Zhou's son, Zhou Bin, fled to the U.S. in early 2013 and returned after negotiations with Chinese authorities. In June 2016, Zhou Bin was found guilty of taking ¥‎222 million renminbi ($34 million) in bribes and illegally trading in restricted commodities, and ¥‎350 million renminbi ($53 million) of illicit gains were confiscated; Zhou's wife, Jia Xiaoyue, was fined ¥‎1 million renminbi ($150,000) for bribe-taking. Zhou's son and wife were sentenced to 18 years and 9 years imprisonment respectively.

== Reactions ==
The provincial party committees of 18 provinces in China held meetings and published their support for the central government's investigation of Zhou Yongkang on the front page of their party newspapers. Among them, Shaanxi and Guizhou expressed their support on 31 July; Anhui, Shanxi, Henan, Hainan and Hebei on 1 August; Sichuan, Jilin, Hunan and Hubei on 2 August; Tibet Autonomous Region and Heilongjiang on 3 August; Yunnan, Gansu and Liaoning on 4 August; and Jiangsu on 5 August. The People's Liberation Army and People's Armed Police also announced their support for the investigation. On August 17, Qinghai supported the central government's handling of Zhou Yongkang and was the last province to express its support. By this time, all 31 provinces, municipalities and autonomous regions in China had expressed their support for the central government. Departments that Zhou Yongkang once controlled expressed their support for taking action against him, including the Central Political and Legal Affairs Commission, the national political and legal cadres, the Ministry of Justice, China National Petroleum Corporation, the Supreme People's Court and the Supreme People's Procuratorate.

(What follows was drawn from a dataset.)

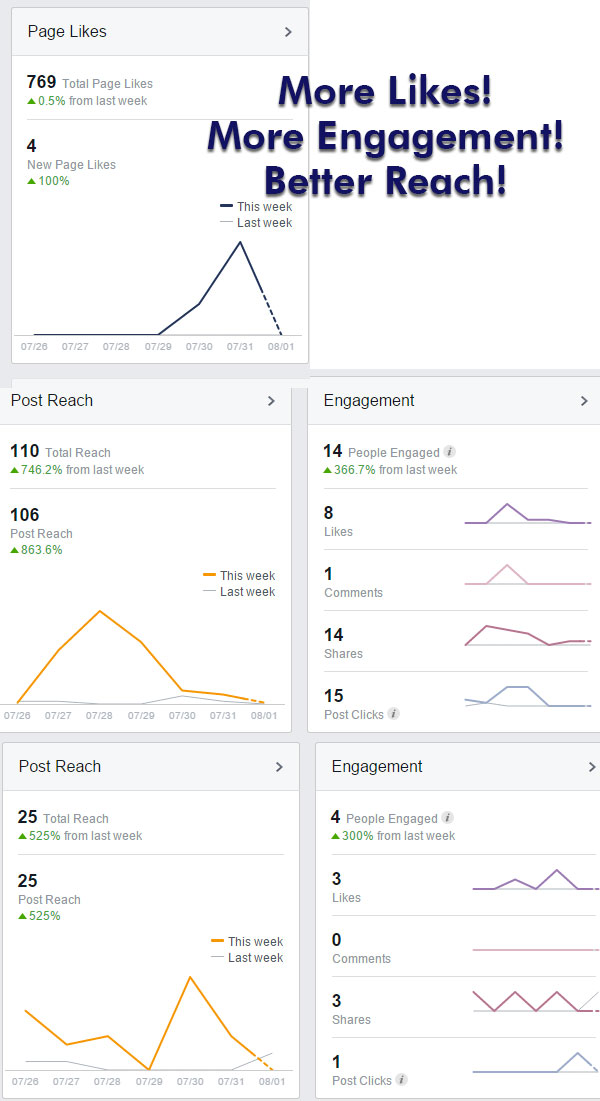Open the Page Likes panel title
This screenshot has width=600, height=1101.
coord(67,32)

After the announcement of Zhou's expulsion from the party, the party's official newspaper People's Daily editorialized that Zhou's expulsion was part of the "strong resolve" to stamp out corruption in the party by General Secretary Xi Jinping. The editorial said the case demonstrated that the party saw "everyone as equal in the eyes of the law". It said that Zhou "betrayed the essence and mission of the party" and that "corruption in the party is like fire and water". Media outlets outside of mainland China speculated about the political reasons behind Zhou's downfall. He Pin (何频), the chief editor of the overseas Chinese news portal Mingjing News, went one step further and asserted plainly that Zhou fell because he was engaged in a political conspiracy to depose Xi Jinping.

In contrast, The New York Times did not speculate on political reasons behind Zhou's arrest, simply writing that ordinary Chinese people may be alarmed that the legal system was once in the hands of a deeply corrupt politician. Duowei News expressed disappointment with mainstream Western media characterization of the event as "yet another political purge", asserting that seeing modern China, particularly the post-Xi Communist Party, as rife with political intrigue and full of backroom deals is imprecise and naive. Duowei stated that Western media had a very poor grasp of what Xi was trying to achieve, and that Zhou's downfall was but a small element of a larger campaign by Xi Jinping to clean up the party, institutionalize power structures, and re-build the party's legitimacy.